In the case of United States vs. Balaba (37 Phil., 260), this court said that when an
information charges more than one offense and no objection is entered against tlie
continuation of the trial upon said information, the accused should be declared guilty of
each and every one of the offenses proven and imputed to him therein. The same
doctrine should be followed in this case because, it being alleged in the information that
three crimes were committed not simultaneously indeed but successively, inasmuch as
there was, at least, solution of continuity between each other, the accused should be
held responsible for said three crimes. This court holds that the crimes are murder: one
committed on the person of Santiago Vite; another on that of Isabel Taal, and another
on that of the girl Bonifacia Vite.
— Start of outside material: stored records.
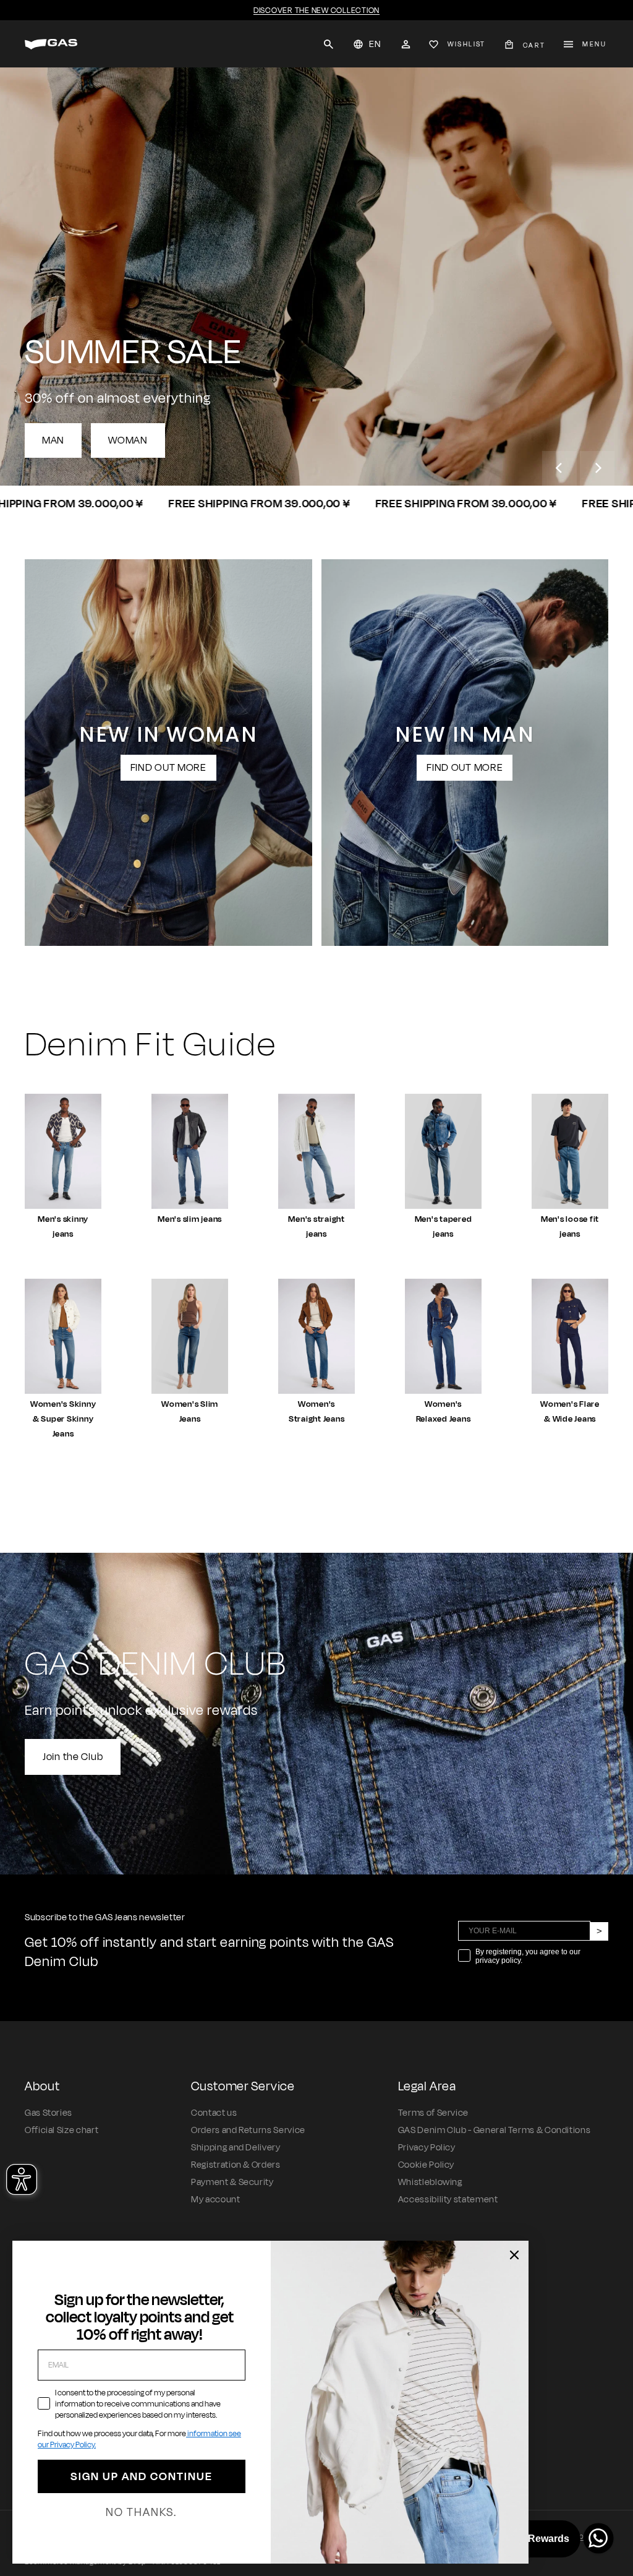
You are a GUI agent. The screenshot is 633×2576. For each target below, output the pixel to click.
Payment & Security (232, 2182)
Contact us (214, 2112)
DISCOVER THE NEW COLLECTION (316, 10)
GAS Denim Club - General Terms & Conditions (494, 2130)
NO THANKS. (141, 2512)
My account (215, 2199)
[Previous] (559, 468)
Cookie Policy (426, 2164)
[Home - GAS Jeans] (51, 44)
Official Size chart (61, 2130)
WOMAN (128, 440)
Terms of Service (433, 2112)
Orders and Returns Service (248, 2130)
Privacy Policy (427, 2147)
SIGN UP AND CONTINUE (141, 2476)
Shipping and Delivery (235, 2147)
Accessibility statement (448, 2199)
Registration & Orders (235, 2164)
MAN (53, 440)
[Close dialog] (514, 2255)
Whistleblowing (430, 2182)
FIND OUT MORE (168, 767)
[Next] (597, 468)
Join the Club (73, 1757)
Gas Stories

The first two crimes are characterized by the qualifying
circumstance of evident premeditation and by the generic aggravating circumstances
of nighttime, dwelling and in band, with no mitigating circumstance except that of lack
of instruction, which may naturally be inferred from the fact that the accused believed
in witchery. The last crime is, in turn, characterized by the qualifying circumstance of fire,
and by the generic aggravating circumstances of treachery, in band, nighttime and
cruelty, with no mitigating circumstance to offset them except lack of instruction. In view
of all these circumstances and of the so frequently reiterated doctrine that once
conspiracy is proven each and every one of the conspirators must answer for the acts of
the others, provided said acts are the result of the common plan or purpose
(People vs.Dayug and Bannaisan, 49 Phil., 423: People vs. Chan Lin Wat, 50 Phil, 182;
People vs. Daos, 60 Phil., 143; People vs. Cu Unjieng, 61 Phil., 236, 906, and the authorities
therein cited), it would seem evident that the penalty that should be imposed upon each
of the appellants for each of their three crimes should be the same, and this is the death
penalty, because, much as one may wish, the mitigating circumstance of lack of
instruction would compensate only one of the aggravating circumstances proven (arts.
248 and 64, rule 4, Revised Penal Code). However, as there has been no unanimity
among the members of the court in the imposition of the death penalty, it is inevitable to
follow the provisions of section 138 of the Revised Administrative Code, as amended by
section 2 of Commonwealth Act No. 3, that is: to impose upon the appellants the penalty
next lower in degree, or reclusion perpetua.
Wherefore, the appealed judgment is modified by sentencing the appellants: (a) for the
murder of Bonifacia Vite, to the penalty of reclusion perpetua and to indemnify jointly
and severally the heirs thereof in the sum of P1,000, and (b) for the murder of Santiago
Vite, to suffer the penalty of ten years, which is one-third of the duration of reclusion
perpetua computed on the basis of thirty years, according to the provisions of article 70
of the Revised Penal Code, as amended by Commonwealth Act No. 217, refraining from
imposing two-thirds of said penalty because in so doing, the limit of the duration of the
penalties that may be imposed upon them for their said three crimes would be
exceeded, which duration should in no case exceed forty years (second to the last
paragraph of the above-cited article); and this court refrains from imposing the penalty
deserved by them for the murder of Isabel Taal, for the same reasons just stated.
Each and every one of the appellants is further sentenced to indemnify the heirs of the
deceased Santiago Vite in the sum of P1,000, and those of the deceased Isabel Taal in
the same amount, jointly and severally in each case, and to pay proportionately the
costs of the proceedings. So ordered.
Avancena, C. J., Villa-Real, Abad Santos, Imperial, Laurel, and Concepcion, JJ., concur.